#### Written instruction
Quote every line of the records below word for word, leaving out the pictures.

(Word and element pointing entries)
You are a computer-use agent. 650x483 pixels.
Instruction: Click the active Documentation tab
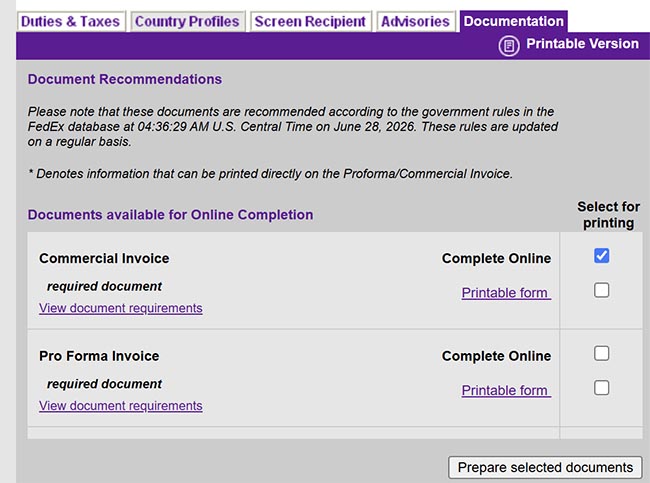click(x=513, y=21)
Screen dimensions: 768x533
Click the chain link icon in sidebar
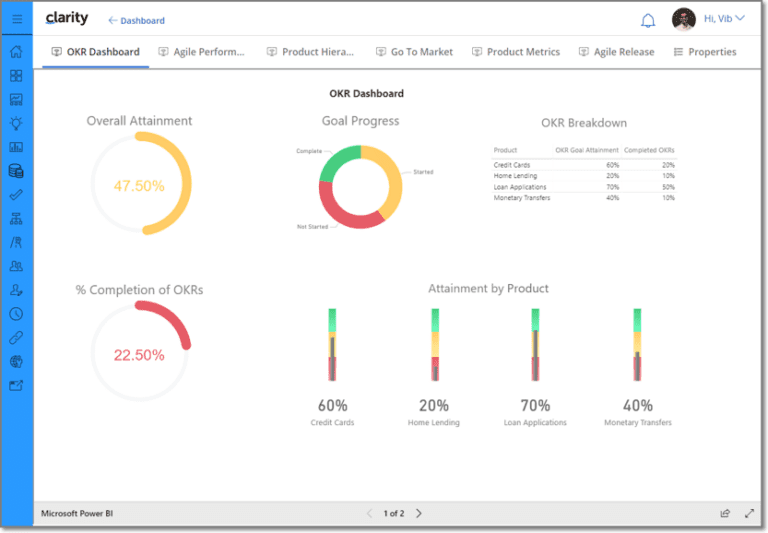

#### Result for this exercise
You are a computer-use agent. 650x483 pixels.
Instruction: Click the active Documentation tab
click(x=513, y=21)
Screen dimensions: 768x533
Click the chain link icon in sidebar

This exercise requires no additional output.